--- start of Quoted text ---

After Vega 56/64 GPU hang I unable reboot system
StDenis, Tom
Tom.StDenis at amd.com
Thu Dec 20 14:19:40 UTC 2018
On 2018-12-20 9:08 a.m., Tom St Denis wrote:
> On 2018-12-20 9:06 a.m., Tom St Denis wrote:
>> On 2018-12-20 6:45 a.m., Mikhail Gavrilov wrote:
>>> On Thu, 20 Dec 2018 at 16:17, StDenis, Tom <Tom.StDenis at amd.com> wrote:
>>>>
>>>> Well yup the kernel is not letting you open the files:
>>>>
>>>>
>>>> As sudo/root you should be able to open these files with umr. What
>>>> happens if you just open a shell as root and run it?

--- end of Quoted text ---
--- start of Dataset records ---

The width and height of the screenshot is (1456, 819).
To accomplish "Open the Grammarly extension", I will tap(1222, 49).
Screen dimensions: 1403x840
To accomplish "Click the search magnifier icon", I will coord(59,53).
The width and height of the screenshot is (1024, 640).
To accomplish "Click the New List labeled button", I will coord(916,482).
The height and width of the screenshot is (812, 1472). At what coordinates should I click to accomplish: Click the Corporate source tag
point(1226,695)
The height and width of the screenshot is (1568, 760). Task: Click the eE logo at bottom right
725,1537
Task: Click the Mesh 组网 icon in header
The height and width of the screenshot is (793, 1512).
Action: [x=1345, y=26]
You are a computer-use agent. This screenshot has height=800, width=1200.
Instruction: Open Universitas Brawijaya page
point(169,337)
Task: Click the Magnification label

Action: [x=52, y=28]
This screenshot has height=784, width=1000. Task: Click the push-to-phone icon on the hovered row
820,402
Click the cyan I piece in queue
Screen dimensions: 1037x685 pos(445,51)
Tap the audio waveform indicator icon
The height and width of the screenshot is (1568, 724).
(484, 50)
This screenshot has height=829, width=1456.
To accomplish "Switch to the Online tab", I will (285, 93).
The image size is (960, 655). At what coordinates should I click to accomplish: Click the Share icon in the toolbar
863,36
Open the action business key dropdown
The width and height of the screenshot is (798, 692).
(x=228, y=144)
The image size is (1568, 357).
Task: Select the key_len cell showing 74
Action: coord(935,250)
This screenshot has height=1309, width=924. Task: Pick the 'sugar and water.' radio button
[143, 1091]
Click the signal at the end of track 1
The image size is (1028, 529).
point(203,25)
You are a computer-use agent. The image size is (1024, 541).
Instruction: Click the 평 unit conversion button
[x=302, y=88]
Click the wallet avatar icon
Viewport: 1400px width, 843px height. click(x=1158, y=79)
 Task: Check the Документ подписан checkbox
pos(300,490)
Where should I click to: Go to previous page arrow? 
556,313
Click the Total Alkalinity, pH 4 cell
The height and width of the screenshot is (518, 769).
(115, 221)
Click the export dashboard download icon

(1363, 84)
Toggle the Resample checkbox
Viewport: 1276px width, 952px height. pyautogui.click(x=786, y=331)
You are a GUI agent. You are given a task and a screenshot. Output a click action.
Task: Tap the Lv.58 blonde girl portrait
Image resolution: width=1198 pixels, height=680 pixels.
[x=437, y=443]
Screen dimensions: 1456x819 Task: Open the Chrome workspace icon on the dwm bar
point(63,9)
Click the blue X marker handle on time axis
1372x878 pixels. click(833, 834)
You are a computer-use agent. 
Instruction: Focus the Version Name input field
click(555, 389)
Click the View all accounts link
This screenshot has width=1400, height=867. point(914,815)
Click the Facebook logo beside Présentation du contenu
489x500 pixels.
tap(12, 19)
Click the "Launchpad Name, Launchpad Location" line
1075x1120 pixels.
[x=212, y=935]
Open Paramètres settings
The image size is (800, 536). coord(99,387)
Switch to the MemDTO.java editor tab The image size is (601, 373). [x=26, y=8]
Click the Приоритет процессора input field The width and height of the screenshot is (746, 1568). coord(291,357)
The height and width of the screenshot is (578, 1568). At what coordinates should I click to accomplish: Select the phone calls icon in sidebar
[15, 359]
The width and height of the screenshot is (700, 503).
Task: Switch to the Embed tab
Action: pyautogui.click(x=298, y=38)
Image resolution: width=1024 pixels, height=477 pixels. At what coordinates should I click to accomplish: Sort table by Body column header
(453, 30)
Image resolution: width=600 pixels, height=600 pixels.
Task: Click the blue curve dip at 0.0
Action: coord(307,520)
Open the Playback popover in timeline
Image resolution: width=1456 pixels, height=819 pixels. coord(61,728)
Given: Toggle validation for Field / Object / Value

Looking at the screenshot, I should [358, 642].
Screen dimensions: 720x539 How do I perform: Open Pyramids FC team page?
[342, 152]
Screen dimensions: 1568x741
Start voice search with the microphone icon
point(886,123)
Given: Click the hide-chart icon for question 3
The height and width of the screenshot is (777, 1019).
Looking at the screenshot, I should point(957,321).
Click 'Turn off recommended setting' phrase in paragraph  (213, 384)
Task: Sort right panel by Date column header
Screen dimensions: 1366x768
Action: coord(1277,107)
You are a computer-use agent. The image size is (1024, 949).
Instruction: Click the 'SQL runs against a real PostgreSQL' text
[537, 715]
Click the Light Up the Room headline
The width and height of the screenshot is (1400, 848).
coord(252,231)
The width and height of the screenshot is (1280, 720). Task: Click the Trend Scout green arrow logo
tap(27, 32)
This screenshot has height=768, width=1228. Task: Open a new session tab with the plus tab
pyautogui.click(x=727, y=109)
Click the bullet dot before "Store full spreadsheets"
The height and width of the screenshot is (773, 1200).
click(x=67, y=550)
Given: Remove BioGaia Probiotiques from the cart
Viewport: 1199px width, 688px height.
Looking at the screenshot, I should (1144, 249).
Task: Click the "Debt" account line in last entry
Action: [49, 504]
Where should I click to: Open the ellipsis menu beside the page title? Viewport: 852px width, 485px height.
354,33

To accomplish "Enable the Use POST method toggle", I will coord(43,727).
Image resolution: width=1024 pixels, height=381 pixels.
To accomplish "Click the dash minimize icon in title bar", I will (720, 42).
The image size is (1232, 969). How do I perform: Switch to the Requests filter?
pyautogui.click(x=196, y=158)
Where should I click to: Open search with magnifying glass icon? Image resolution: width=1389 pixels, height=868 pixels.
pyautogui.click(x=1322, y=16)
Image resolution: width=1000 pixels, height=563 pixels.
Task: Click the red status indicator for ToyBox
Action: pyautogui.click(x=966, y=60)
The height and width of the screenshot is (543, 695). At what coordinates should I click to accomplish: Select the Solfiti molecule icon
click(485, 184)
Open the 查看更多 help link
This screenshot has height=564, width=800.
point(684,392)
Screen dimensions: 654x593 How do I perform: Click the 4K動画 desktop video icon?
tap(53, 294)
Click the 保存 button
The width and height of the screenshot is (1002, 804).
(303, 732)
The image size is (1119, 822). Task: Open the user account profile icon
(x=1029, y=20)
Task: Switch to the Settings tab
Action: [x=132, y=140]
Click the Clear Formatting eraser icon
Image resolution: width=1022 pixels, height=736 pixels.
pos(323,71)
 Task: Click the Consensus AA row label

--- end of Dataset records ---

Written request: Write out everything in the mailing-list thread from "After Vega 56/64" down to "and run it?", switching "files" to "devices". The records are separate material.

Expected output:
After Vega 56/64 GPU hang I unable reboot system
StDenis, Tom
Tom.StDenis at amd.com
Thu Dec 20 14:19:40 UTC 2018
On 2018-12-20 9:08 a.m., Tom St Denis wrote:
> On 2018-12-20 9:06 a.m., Tom St Denis wrote:
>> On 2018-12-20 6:45 a.m., Mikhail Gavrilov wrote:
>>> On Thu, 20 Dec 2018 at 16:17, StDenis, Tom <Tom.StDenis at amd.com> wrote:
>>>>
>>>> Well yup the kernel is not letting you open the devices:
>>>>
>>>>
>>>> As sudo/root you should be able to open these devices with umr. What
>>>> happens if you just open a shell as root and run it?